May 4, 2024, 1-3 pm, talk beginning at 1:30 pm

@ Catharine Clark Gallery, San Francisco, CA
Book Launch and Signing: Stephanie Syjuco: The Unruly Archive.
Centered around Stephanie Syjuco’s recently released monograph, The Unruly Archive, published by Radius Books, this event will feature an enlightening conversation between Syjuco and artist and contributor Astria Suparak, moderated by Matthew Villar Miranda, Curatorial Associate at BAMPFA.

The event is hosted and produced by EXiT and Catharine Clark Gallery. It is free and open to the public, but we kindly request that you RSVP. A 20-year overview of Syjuco’s practice is currently on display at Catharine Clark Gallery, titled “Dodge and Burn,” with a closing day of May 4th.

April 27–November 30, 2024

@ Carnegie Museum of Art, Pittsburgh, PA
“Join us for the 2024 Carnegie Museum of Art Film Series programmed by artist and curator Astria Suparak. This year’s edition features a special program each month that expands out of a singular idea, topic, or question that is catalyzed by artworks in the museum’s collection. For each program, Suparak has curated a combination of forms, ranging from feature-length narratives and documentaries to music videos, formalist experiments, animation, and internet memes. The selections date from 1920s avant-garde cinema to a new collage video created for the series.

The 2024 Film Series introduces 52 films and time-based works by 48 directors and artists in the Carnegie Museum of Art Theater. For all programs in the series, Suparak has included artwork from the museum’s collection, which will either be incorporated into the curated line-up, featured in our galleries, or on view in the Carnegie Museum of Art Theater during museum hours preceding the scheduled screening. Each screening will open with a brief introduction from a featured artist, writer, or scholar to provide expanded context into the program.”
Health precautions: Attendees requested to stay home if they are not feeling well. Free masks will be available. Space has good air filtration (MERV 14 bag filters).

March 13–24, 2024

@ CPH:DOX Inter:active, Kunsthalen Charlottenborg, Copenhagen, Denmark
Who Do You Think You Are?” is an exploration of our changing relationships to our bodies. Through various media (games, immersive, interactive installations, video art, textiles, and AI), the presented artists examine shifts in how we relate to to our physical selves, our minds, society, and nature, to ask, is there any such thing as normal? How can we overcome perceived limitations? And what happens when we merge with the digital?
The exhibition, curated by Mark Atkin, includes the installation Finite Horizon by Astria Suparak, adapted for the Kunsthalen Charlottenborg.

March 18, 2024, 15:00-18:00

@ CPH:LAB Inter:active Symposium, CPH:DOX Social Cinema, Kunsthal Charlottenborg, Copenhagen, Denmark
Who Owns The Narrative?” KEYNOTE SPEAKER
The INTER:ACTIVE SYMPOSIUM is a unique event in which we introduce the cohort of the 2024 CPH:LAB to specially-invited festival guests from across the creative industries. In a conference-style programme we will examine with them the creative landscape into which their new works are emerging with  a series of lightning talks from a number of festival guests.

EXERCISE 1
Answer these questions from the events listing:
(a) Who moderates the conversation at the book launch for The Unruly Archive?
(b) How many films and time-based works does the 2024 Film Series introduce, and by how many directors and artists?
(c) Who curated the exhibition that includes the installation Finite Horizon?
EXERCISE 2
List the media named in the events listing for the "Who Do You Think You Are?" exhibition.
EXERCISE 3
Extend the events listing past its last sentence.
The data after the events listing play no part in this work.

RECORDED INFORMATION
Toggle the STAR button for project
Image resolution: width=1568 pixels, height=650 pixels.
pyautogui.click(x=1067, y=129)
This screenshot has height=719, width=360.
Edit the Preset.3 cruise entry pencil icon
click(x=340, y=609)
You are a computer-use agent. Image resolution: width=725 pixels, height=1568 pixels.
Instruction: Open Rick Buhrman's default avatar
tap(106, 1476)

==

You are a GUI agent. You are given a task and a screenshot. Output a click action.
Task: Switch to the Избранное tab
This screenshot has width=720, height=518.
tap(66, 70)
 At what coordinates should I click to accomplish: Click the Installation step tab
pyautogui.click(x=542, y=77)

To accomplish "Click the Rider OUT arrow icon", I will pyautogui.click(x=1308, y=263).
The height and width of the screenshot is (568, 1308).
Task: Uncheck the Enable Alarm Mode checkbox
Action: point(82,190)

TASK ANSWER 1
(a) Matthew Villar Miranda, Curatorial Associate at BAMPFA.
(b) 52 films and time-based works by 48 directors and artists.
(c) Mark Atkin.

TASK ANSWER 2
Games, immersive, interactive installations, video art, textiles, AI

TASK ANSWER 3
We are delighted to welcome Astria Suparak to open the Symposium as the keynote speaker. Astria will introduce the Asian Futures series, contextualising the work by showing how her art practice draws on geography, fandom, sports, punk feminism, and working with activist artist groups. 

Oct. 21, 2023–March 3, 2024; Opening Event Oct. 21

@ ArtScience Museum, Marina Bay Sands, Singapore
 “New Eden: Science Fiction Mythologies Transformed” is a contemporary art exhibition that features artworks, artefacts, Hollywood and Asian films, offering visitors a unique journey through time and space to uncover fascinating realms and strange lifeforms. It expands on Western science fiction paradigms such as parallel worlds and interstellar travel, whilst exploring Asian mythologies and philosophies – including hybridity, mysticism, moving beyond humanity’s corporeal limitations, and the enduring fantasy of an other-worldly paradise.
New Eden is curated by Gail Chin, Joel Chin, Adrian George, and Honor Harger, and includes a commission by artist Astria Suparak (White Robot Tears V2).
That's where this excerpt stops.